Note that the buy order should be set several points above the trend line. The Stop Loss is placed at a distance of 20-30 points above or below the trend line, depending on the type of order. You can fix the profit by various methods. The simplest way is to set a fixed Take Profit, upon reaching it, the trade will be closed automatically. The second option is to wait for the trade to break even and then set a Trailing Stop for the order. The latter option is riskier but allows you to take more profits from the market.
Grid Trading Strategies
Grid strategies have appeared relatively recently, but have already gained the trust of traders worldwide. The logic behind grid trading is that the price on the market is always moving chaotically and it is impossible to predict its direction with 100% accuracy.
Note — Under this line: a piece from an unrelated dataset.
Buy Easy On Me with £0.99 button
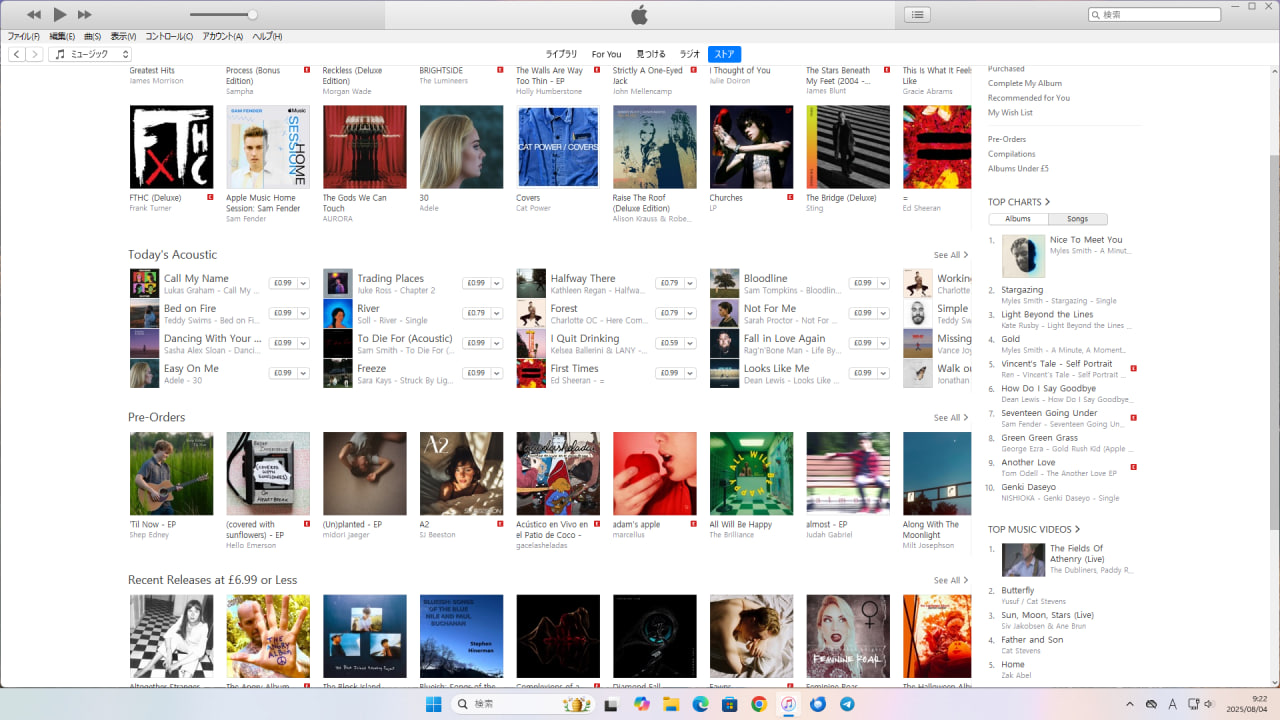This screenshot has height=720, width=1280. tap(283, 373)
Therefore it is possible to hedge yourself and set orders in both directions at once, and then simply close the unwanted ones. The orders are set according to the grid type, at equal distances from each other. There are several grid strategies. We will consider the simplest ones, without using the Fibonacci grid and other auxiliary tools.
Pay attention that only pending trades are used for trading. Instant order execution is not suitable for this strategy.
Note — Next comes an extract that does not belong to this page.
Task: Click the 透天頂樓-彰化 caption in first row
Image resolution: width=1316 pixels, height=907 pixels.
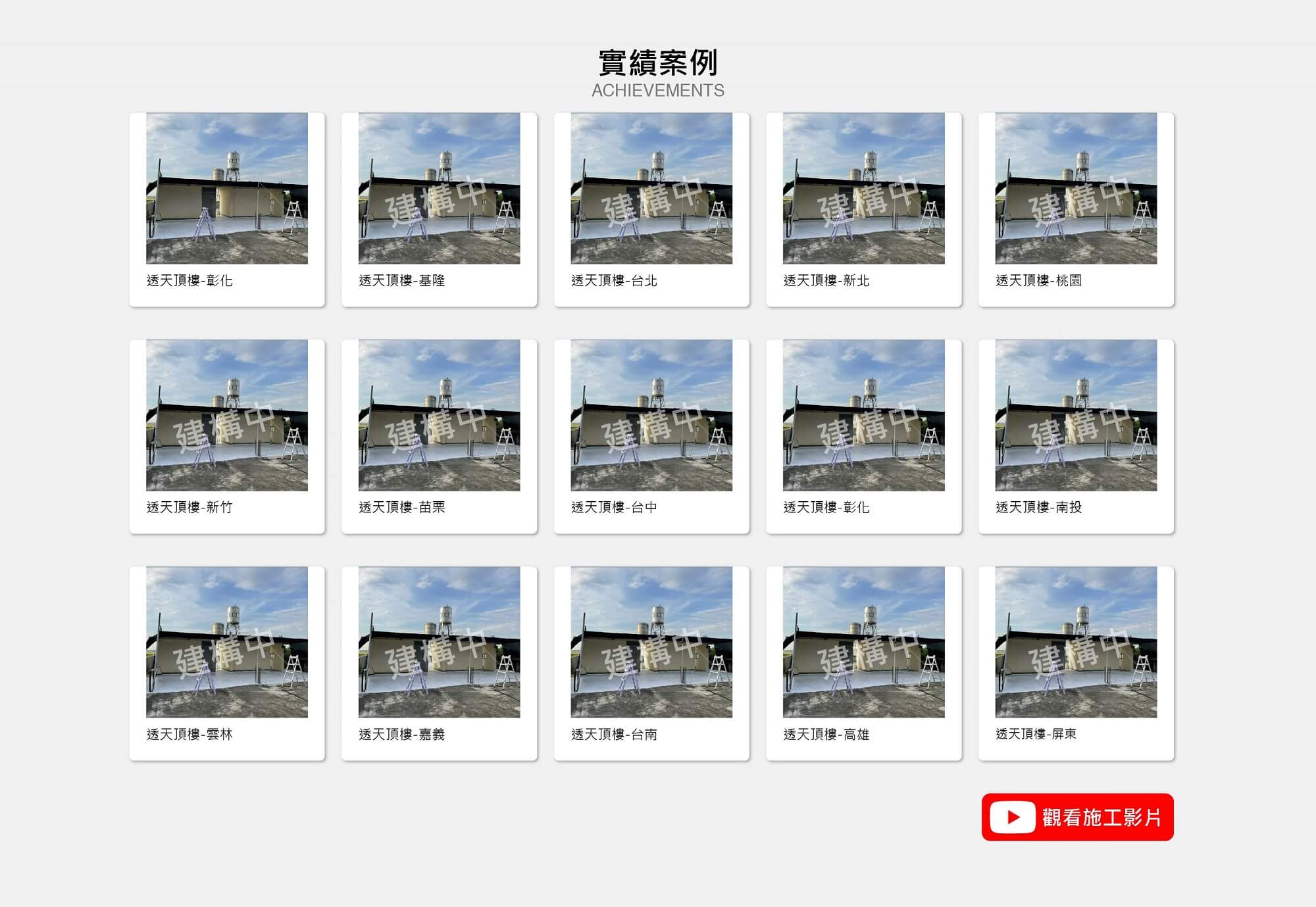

10 Pips Grid Trading Strategy
The essence of the strategy is that the price should break out the point of extremum of the previous day and move in the breakout direction for at least 10 pips. This is the minimum profit from one trade. Sometimes due to a sharp impulse, the price can catch the opposite pending order and head in the opposite direction. To compensate for losses and stably stay in the black, orders should be set according to the following rules:
- The first order is set at the breakout point of the extremum of the previous day;
- Take Profit for the second order should be 5 points below the point of opening of the second order;
- Each following lot should be 2 times more than the previous one;
- The distance between the neighboring orders should be 10 points.
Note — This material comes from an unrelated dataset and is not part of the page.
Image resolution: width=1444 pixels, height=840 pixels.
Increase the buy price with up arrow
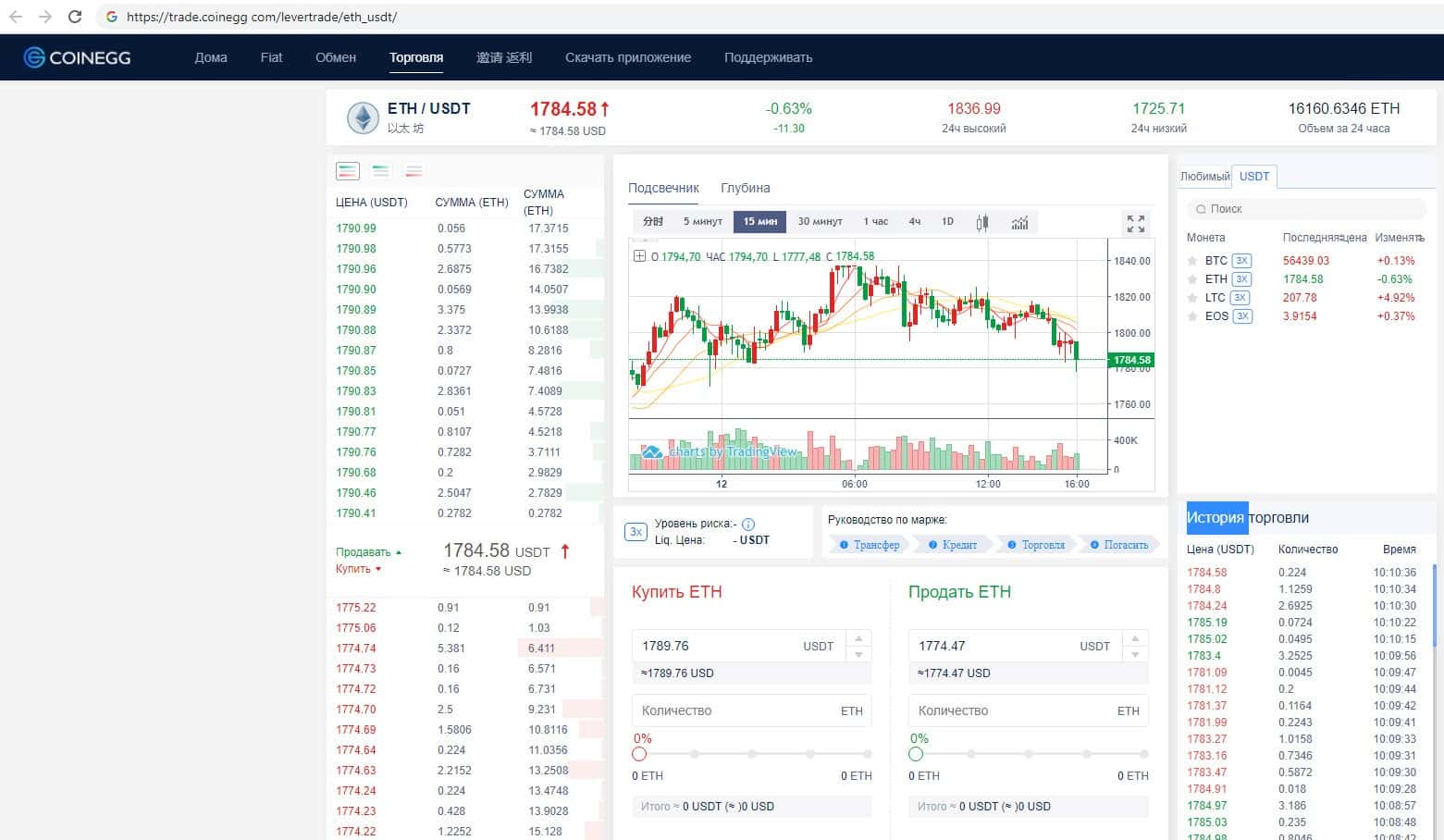(x=858, y=638)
This strategy brings the maximum profit at strong trend movements of the price. In this case, 7-8 pending orders can trigger at once, which will bring the trader a good income. On average, the strategy triggers 5-6 orders in one direction. Keep in mind that this strategy is a trending one and does not work in a flat market. If such a grid is set when the price moves in flat, the orders from both sides will trigger, which can lead not only to zero profitability but also to losses.
Grid 25 Trading Strategy
This one is a simplified version of the grid strategy. When opening the terminal, you need to set 10 Sell Limit and 10 Buy Limit orders on any asset of your choice. The step of a grid (distance between orders) should be equal to 25 points. The distance from a point of the price location at the present moment to the point of opening the first order should be within the range of 20 to 40 points. Take Profit can be any, or absent at all (in this case profit is fixed manually).
Trading goes as follows:
- Set a grid of orders according to the abovementioned rules;
- Wait for the price impulse in one of the directions. As soon as 4-5 orders in one direction are triggered, orders from the opposite side can be deleted;
- If the price has begun to oscillate up and down, triggering both Sell and Buy orders, then it is necessary to wait until the profit from the activated orders will not cover the losses, and then close the entire grid.
Grid strategies allow profits regardless of the type of trend on the chart. However, when the price moves in a zigzag pattern or when trading in a flat pattern, it can cause losses to the trader. Therefore, one should trade with the help of these techniques only on volatile assets.